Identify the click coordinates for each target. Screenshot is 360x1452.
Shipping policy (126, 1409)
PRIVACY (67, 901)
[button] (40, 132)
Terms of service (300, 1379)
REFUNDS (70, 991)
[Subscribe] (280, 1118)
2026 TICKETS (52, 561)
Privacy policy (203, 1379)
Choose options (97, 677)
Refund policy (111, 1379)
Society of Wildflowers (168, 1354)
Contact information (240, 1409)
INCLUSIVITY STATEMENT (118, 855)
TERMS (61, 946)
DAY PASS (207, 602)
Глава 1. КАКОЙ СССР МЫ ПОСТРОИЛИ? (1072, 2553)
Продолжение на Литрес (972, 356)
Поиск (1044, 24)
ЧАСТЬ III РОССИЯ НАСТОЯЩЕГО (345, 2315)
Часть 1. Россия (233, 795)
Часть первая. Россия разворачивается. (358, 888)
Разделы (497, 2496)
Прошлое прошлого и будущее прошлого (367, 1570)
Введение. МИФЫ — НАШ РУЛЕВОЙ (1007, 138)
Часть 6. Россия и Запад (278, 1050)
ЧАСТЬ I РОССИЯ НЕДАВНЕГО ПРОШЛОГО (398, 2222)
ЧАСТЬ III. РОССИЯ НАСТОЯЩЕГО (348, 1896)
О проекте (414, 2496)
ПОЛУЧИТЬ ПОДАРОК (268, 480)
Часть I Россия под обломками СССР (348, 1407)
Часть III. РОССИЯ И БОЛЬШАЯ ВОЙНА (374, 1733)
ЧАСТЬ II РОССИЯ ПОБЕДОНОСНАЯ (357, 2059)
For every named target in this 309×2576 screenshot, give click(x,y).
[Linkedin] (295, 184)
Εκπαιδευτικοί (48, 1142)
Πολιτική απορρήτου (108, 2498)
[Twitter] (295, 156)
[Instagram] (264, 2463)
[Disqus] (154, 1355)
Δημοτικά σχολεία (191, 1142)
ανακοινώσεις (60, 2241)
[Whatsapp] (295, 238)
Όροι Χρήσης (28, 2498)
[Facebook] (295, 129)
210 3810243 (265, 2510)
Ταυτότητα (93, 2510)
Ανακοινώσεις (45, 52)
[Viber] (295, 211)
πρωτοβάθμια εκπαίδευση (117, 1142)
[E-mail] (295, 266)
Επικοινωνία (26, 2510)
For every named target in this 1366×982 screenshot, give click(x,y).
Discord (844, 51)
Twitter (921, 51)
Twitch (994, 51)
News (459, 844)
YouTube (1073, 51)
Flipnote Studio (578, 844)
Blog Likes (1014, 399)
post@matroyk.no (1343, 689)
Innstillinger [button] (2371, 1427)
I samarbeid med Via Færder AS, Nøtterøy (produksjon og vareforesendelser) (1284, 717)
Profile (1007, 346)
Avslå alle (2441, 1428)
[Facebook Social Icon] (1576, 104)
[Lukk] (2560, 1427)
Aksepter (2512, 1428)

──────────────────────────────

Exercise objective:
Transcribe the material exactly as it reads.

Result:
Identify the click coordinates for each target. Screenshot is 360x1452.
Shipping policy (126, 1409)
PRIVACY (67, 901)
[button] (40, 132)
Terms of service (300, 1379)
REFUNDS (70, 991)
[Subscribe] (280, 1118)
2026 TICKETS (52, 561)
Privacy policy (203, 1379)
Choose options (97, 677)
Refund policy (111, 1379)
Society of Wildflowers (168, 1354)
Contact information (240, 1409)
INCLUSIVITY STATEMENT (118, 855)
TERMS (61, 946)
DAY PASS (207, 602)
Глава 1. КАКОЙ СССР МЫ ПОСТРОИЛИ? (1072, 2553)
Продолжение на Литрес (972, 356)
Поиск (1044, 24)
ЧАСТЬ III РОССИЯ НАСТОЯЩЕГО (345, 2315)
Часть 1. Россия (233, 795)
Часть первая. Россия разворачивается. (358, 888)
Разделы (497, 2496)
Прошлое прошлого и будущее прошлого (367, 1570)
Введение. МИФЫ — НАШ РУЛЕВОЙ (1007, 138)
Часть 6. Россия и Запад (278, 1050)
ЧАСТЬ I РОССИЯ НЕДАВНЕГО ПРОШЛОГО (398, 2222)
ЧАСТЬ III. РОССИЯ НАСТОЯЩЕГО (348, 1896)
О проекте (414, 2496)
ПОЛУЧИТЬ ПОДАРОК (268, 480)
Часть I Россия под обломками СССР (348, 1407)
Часть III. РОССИЯ И БОЛЬШАЯ ВОЙНА (374, 1733)
ЧАСТЬ II РОССИЯ ПОБЕДОНОСНАЯ (357, 2059)
For every named target in this 309×2576 screenshot, give click(x,y).
[Linkedin] (295, 184)
Εκπαιδευτικοί (48, 1142)
Πολιτική απορρήτου (108, 2498)
[Twitter] (295, 156)
[Instagram] (264, 2463)
[Disqus] (154, 1355)
Δημοτικά σχολεία (191, 1142)
ανακοινώσεις (60, 2241)
[Whatsapp] (295, 238)
Όροι Χρήσης (28, 2498)
[Facebook] (295, 129)
210 3810243 (265, 2510)
Ταυτότητα (93, 2510)
Ανακοινώσεις (45, 52)
[Viber] (295, 211)
πρωτοβάθμια εκπαίδευση (117, 1142)
[E-mail] (295, 266)
Επικοινωνία (26, 2510)
For every named target in this 1366×982 screenshot, give click(x,y).
Discord (844, 51)
Twitter (921, 51)
Twitch (994, 51)
News (459, 844)
YouTube (1073, 51)
Flipnote Studio (578, 844)
Blog Likes (1014, 399)
post@matroyk.no (1343, 689)
Innstillinger [button] (2371, 1427)
I samarbeid med Via Færder AS, Nøtterøy (produksjon og vareforesendelser) (1284, 717)
Profile (1007, 346)
Avslå alle (2441, 1428)
[Facebook Social Icon] (1576, 104)
[Lukk] (2560, 1427)
Aksepter (2512, 1428)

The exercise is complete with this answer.